*** Begin section ***
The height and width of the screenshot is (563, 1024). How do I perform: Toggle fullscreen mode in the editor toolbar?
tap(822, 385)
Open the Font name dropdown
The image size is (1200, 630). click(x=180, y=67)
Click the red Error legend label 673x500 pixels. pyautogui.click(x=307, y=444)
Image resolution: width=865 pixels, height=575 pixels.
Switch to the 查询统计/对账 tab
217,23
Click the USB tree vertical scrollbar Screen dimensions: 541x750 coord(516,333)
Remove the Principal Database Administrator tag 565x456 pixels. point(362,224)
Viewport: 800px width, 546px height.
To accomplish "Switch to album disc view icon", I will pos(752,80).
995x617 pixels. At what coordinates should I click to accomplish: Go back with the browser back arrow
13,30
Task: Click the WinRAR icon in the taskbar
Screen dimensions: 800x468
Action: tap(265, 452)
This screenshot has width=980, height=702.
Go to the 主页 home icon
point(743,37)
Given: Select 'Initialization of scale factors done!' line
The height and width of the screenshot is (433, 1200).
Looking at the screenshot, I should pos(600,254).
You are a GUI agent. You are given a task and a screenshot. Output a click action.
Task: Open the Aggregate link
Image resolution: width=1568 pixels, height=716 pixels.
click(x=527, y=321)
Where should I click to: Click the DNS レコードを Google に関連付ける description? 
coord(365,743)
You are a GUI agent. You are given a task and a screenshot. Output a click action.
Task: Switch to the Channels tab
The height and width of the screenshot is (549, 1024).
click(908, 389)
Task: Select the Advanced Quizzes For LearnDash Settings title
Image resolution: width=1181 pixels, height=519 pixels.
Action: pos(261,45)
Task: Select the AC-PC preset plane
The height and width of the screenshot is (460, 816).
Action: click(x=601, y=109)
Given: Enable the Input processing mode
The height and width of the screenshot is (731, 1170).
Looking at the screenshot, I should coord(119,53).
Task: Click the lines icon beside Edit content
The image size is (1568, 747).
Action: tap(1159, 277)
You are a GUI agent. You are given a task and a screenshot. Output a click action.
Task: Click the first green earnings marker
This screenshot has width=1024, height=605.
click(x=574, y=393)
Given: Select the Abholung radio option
*** End section ***
**INSTRUCTIONS TO FOLLOW**
Word for word, restate the lines of the data above that fall between the line holding "Open the Font name dropdown" and the line holding "Viewport: 800px width, 546px height.", inclusive, and no other lines.

**RESPONSE TO THIS EXERCISE**
Open the Font name dropdown
The image size is (1200, 630). click(x=180, y=67)
Click the red Error legend label 673x500 pixels. pyautogui.click(x=307, y=444)
Image resolution: width=865 pixels, height=575 pixels.
Switch to the 查询统计/对账 tab
217,23
Click the USB tree vertical scrollbar Screen dimensions: 541x750 coord(516,333)
Remove the Principal Database Administrator tag 565x456 pixels. point(362,224)
Viewport: 800px width, 546px height.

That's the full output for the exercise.